* Requirement
Print the listing below only from the line that has "Where should I" through the line that has "The height and width of the screenshot is (478, 1193).", exactly, and drop any picture.

* Material supplied
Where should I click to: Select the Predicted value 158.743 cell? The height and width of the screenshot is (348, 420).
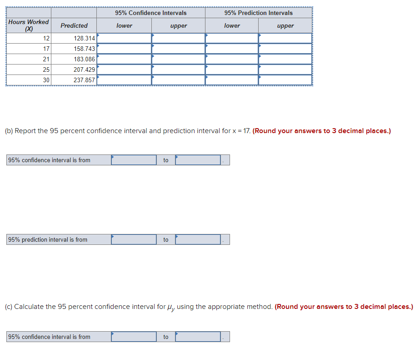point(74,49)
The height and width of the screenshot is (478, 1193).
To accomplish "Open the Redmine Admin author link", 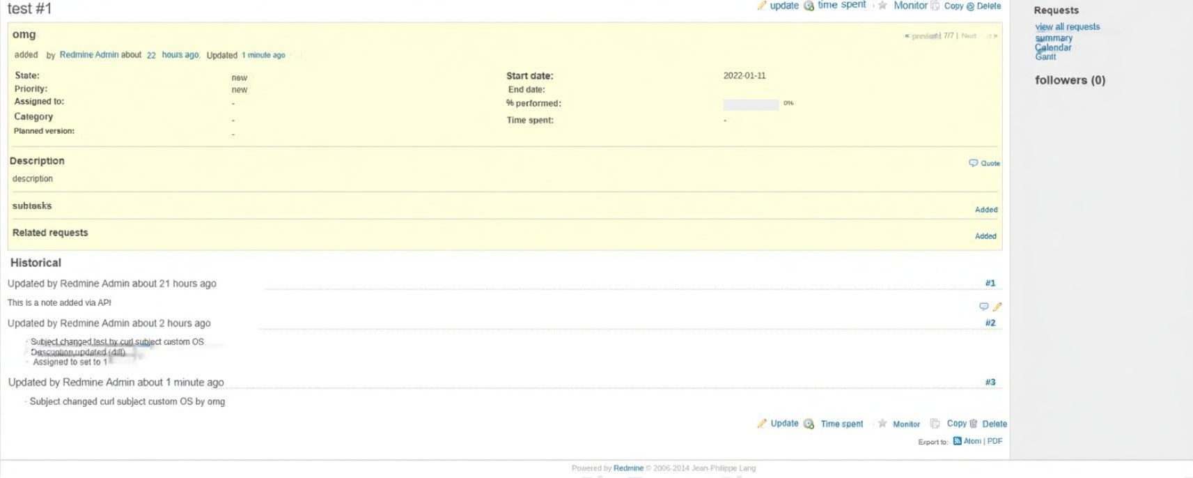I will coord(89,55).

--

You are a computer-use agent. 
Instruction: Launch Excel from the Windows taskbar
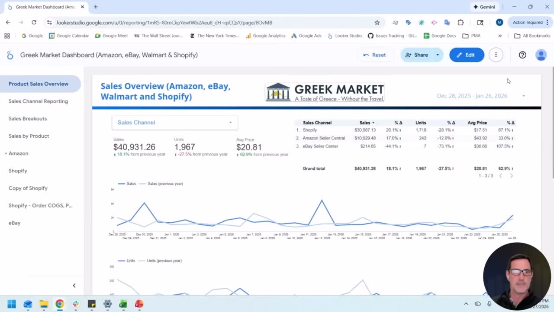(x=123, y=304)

...

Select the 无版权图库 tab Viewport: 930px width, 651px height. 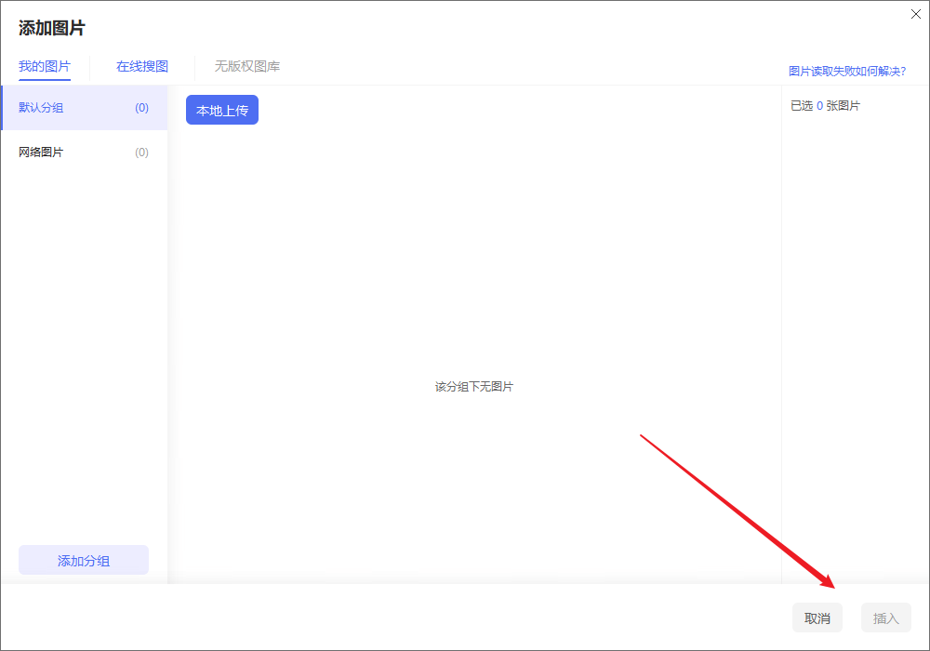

* Solution to the problem
Where should I click to: Select the Predicted value 158.743 cell? The height and width of the screenshot is (348, 420).
point(74,49)
The height and width of the screenshot is (478, 1193).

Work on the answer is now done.